I used to try to run a popular blog. I cared about timing posts for the weekday-morning rush and getting on Digg and getting meaningful comments and increasing my traffic and focusing my subject matter and becoming an authority and developing an audience and making enough money from ads to reach AdSense’s check-issuing minimum every few months and maybe actually breaking even after my hosting bill. For all of the trouble, it rarely worked, and the success definitely wasn’t proportional to the effort it took.
Then I stopped trying.
Now, I’ll post a major article on a Saturday at midnight. I’ll write posts without titles even though the aggregators can’t link to them.
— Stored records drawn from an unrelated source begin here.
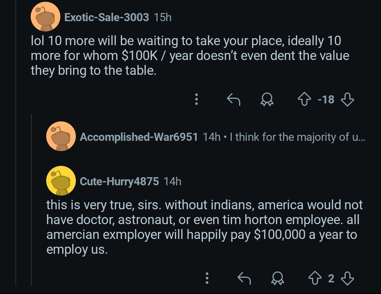Viewport: 381px width, 294px height.
Task: Open Cute-Hurry4875 username link
Action: (119, 181)
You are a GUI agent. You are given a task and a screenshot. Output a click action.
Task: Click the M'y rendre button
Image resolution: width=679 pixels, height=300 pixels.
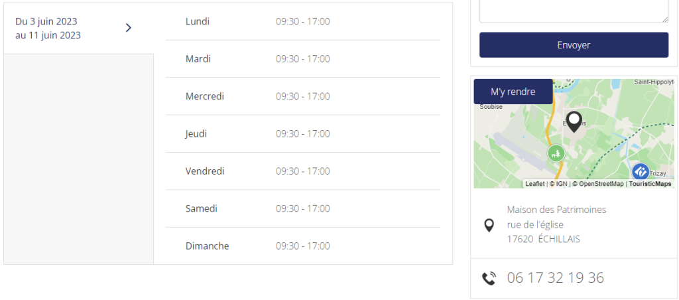click(513, 92)
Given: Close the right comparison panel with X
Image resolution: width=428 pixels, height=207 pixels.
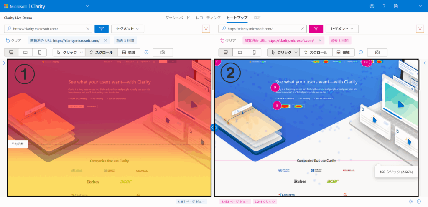Looking at the screenshot, I should (420, 28).
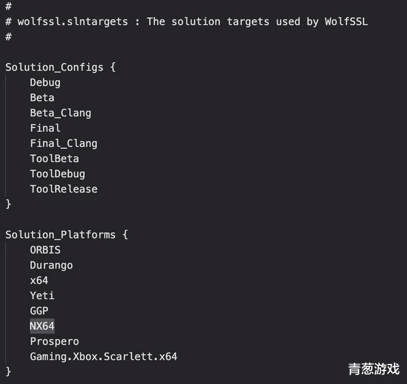Click the wolfssl.slntargets comment line

pyautogui.click(x=186, y=22)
I don’t care about getting on the front page of anything. I’ll use as many words as I think are necessary even though most people will skim over it.
And, somehow, this works.
I now have a decently successful blog with a non-zero audience of mostly cool people that earns a small profit with tasteful ads that don’t rely on distracting people. My posts sometimes end up on aggregators even though I never try to promote them. And this all takes far less time and hassle than it used to.
Some of this is the technology: since I started writing online, web publishing has become much easier, and the quality of tools and hosting available for free has skyrocketed. But I can’t help but blame most of the turnaround on my change of priorities: I started writing for myself and for the sake of it, and I stopped trying to be successful or be my own boss or make money with AdSense. And it worked.
I can’t even write endings or intros or titles.
A blog shouldn’t be written for others. It should be written for the satisfaction of publishing your thoughts. Because you can. If your thoughts are interesting or thought provoking, they will gradually rise out of obscurity with a persistent, consistent effort. And most of the time, your blog is a loss leader for bringing you the important opportunities that truly matter to your personal success.
Someone once criticized me for straying from the topic of medicine on my blog. I told them to go read someone else. Your blog shouldn’t be a topic. It should be an accurate reflection of the proportion of ideas and thoughts floating around in that head of yours.